FLY SLAYER is the guitar thing. Why not call it FL Guitar thing? The word slayer literally means nothing in this context and is just a bad attempt at sounding cool.

Or I could download some premade ones, which is always a thing I can do, though it's more fun to kinda build them.


----------



## Inpw (Sep 27, 2013)

In FL 10 there are 2 under Packs, FX. I would suggest sampling this. One of the most important pieces in music production that gets overlooked by many producers is sampling.
There are many royalty free samples online. I prefer sampling stuff myself though but has the gear to do so. Insert an audio clip sampler into the pattern bar and choose any recorded or downloaded sample.







You could try and synthesize the sound but with this type of dynamics I prefer a stereo sample. EQ and compress it correctly then it's ready to go.

FL slayer. Remember imagineline creates VST and AU units for multiple DAW's. I think they name each instrument with the idea in mind to be sold separately. The slayer however is a FL only unit but the name shouldn't bother you really. There's a physical analog vacuum tube synth and guitar amp brand named the Fucken Fucker!


----------



## Conker (Sep 27, 2013)

It's just easy to complain at how hard this program is to use because I don't know what anything does half the time. I was playing around with mixer effects last night, and I think one was called "thesounderbetter" or something retarded like that. Made the sounds sound pretty cool though! though better is highly subjective.

Thanks though. I'll check this out tomorrow.

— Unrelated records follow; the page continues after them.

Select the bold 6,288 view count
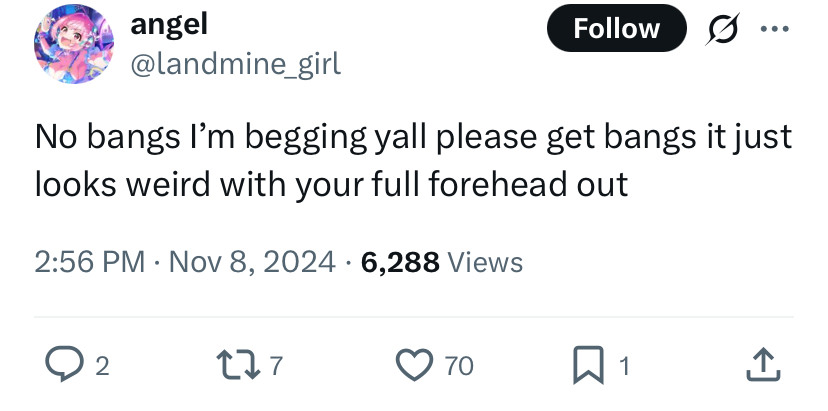Screen dimensions: 828x411 (x=400, y=261)
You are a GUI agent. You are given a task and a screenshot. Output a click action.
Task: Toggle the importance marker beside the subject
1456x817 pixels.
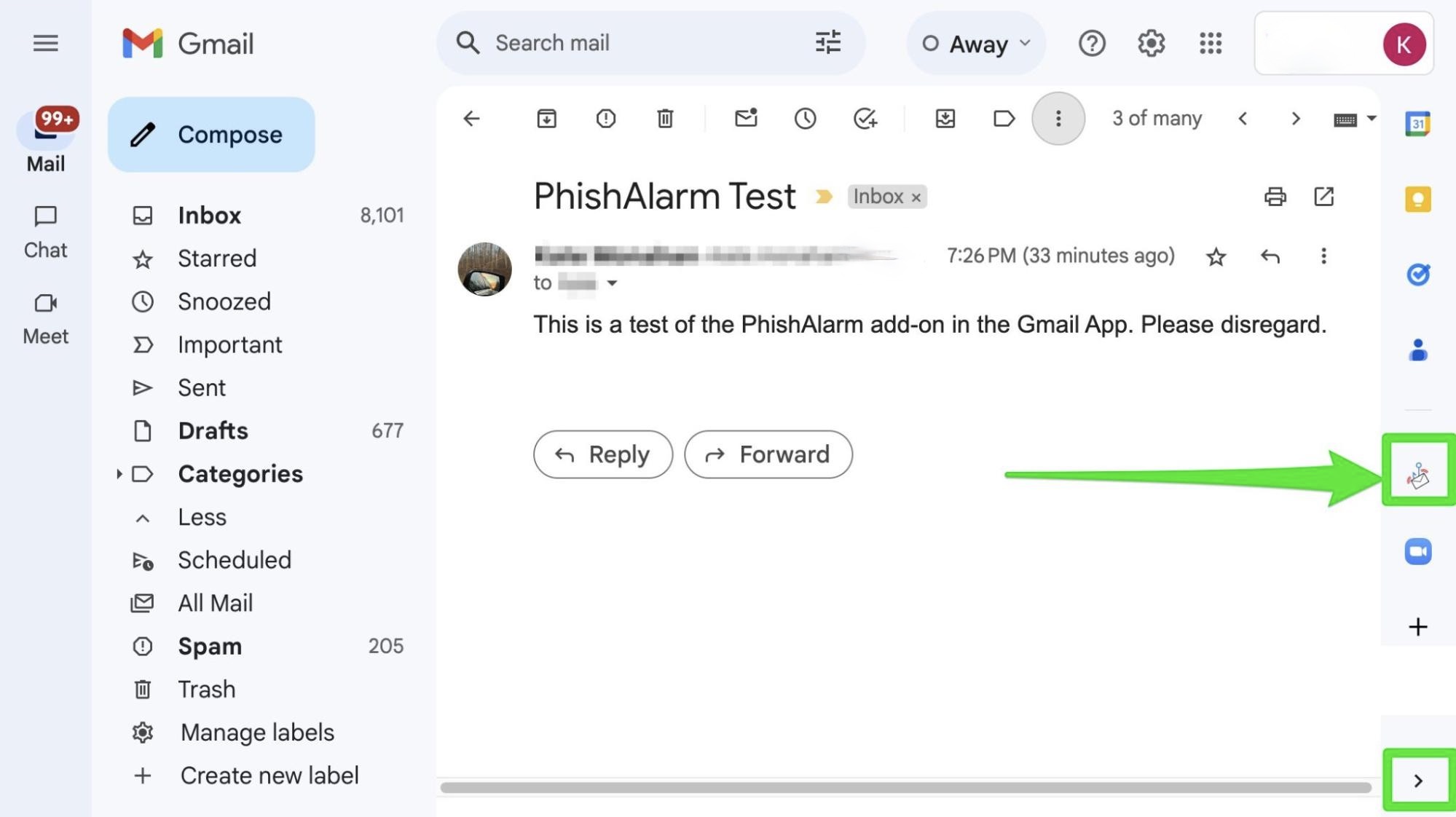coord(824,197)
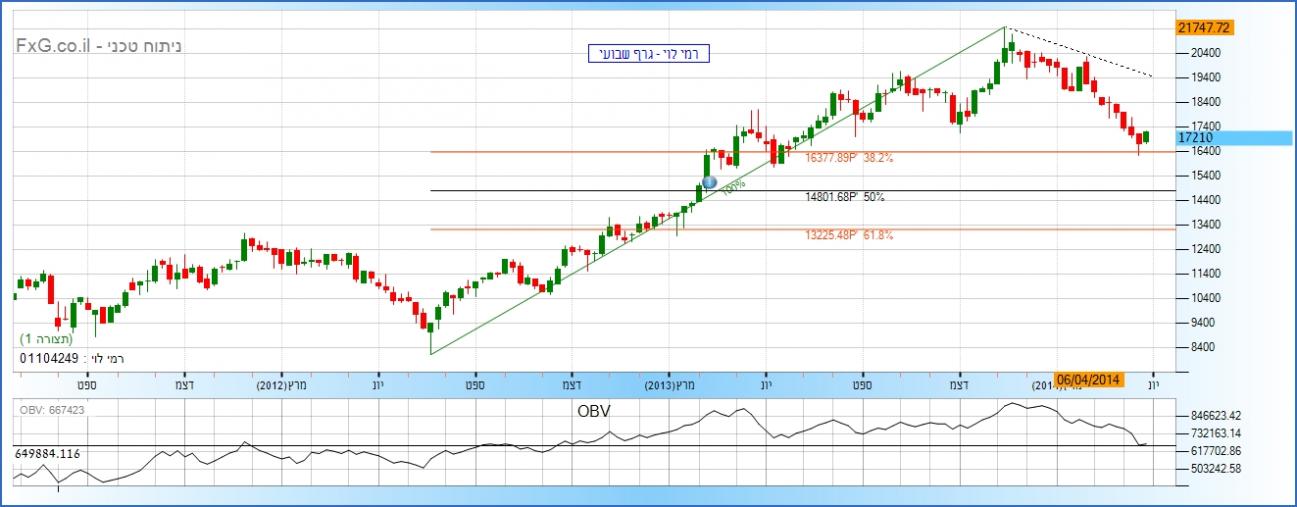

I've kind of had spotty luck downloading stuff for FL Studio in that most of it wants to come with AdWare :\


----------



## Bittertooth (Oct 2, 2013)

for things like breaking glass, you'll need samples, and fl studio hardly comes with any in the Foley department, you're better off getting them from some free sounds/samples website, there are a lot, I think.  can't be bothered to find any that have breaking glass and shit, but I do know I would go to the internet to get that stuff and not florida studio.  though you can import samples into fl studio and add fx and/or layer them up.  sample alchemy is fun

haha yeah the soundgoodidizer, makes things sound louder and brighter, through multi-band compression


----------



## Inpw (Oct 4, 2013)

Bittertooth said:


> haha yeah the soundgoodidizer, makes things sound louder and brighter, through multi-band compression



I hate that thing, that and the autogun are probably the 2 most useless things Imageline ever made. 

Rant: Soundgoodizor
If you want to multiband compress just use a multiband compressor and adjust the ratios and stuff the way you want too.

Autogun
WTF is the purpose of having 4294967296 preset sounds unorganized in a simple next/previous button fashion? There are so many samples in that damn thing that it will take more than a human lifetime to listen to them all and there's no route file structure to find them. Just a stupid next or previous button and a place to put in a random number that loads that preset number.

/Rant


----------



## Conker (Oct 4, 2013)

Wound up finding some nice stuff on the net. I can fuck with it to my hearts content via the mixer, and that makes me happy! 

Still don't knwo enough about this program to be useful, but learning is a pace best left to fuck this sentence.


----------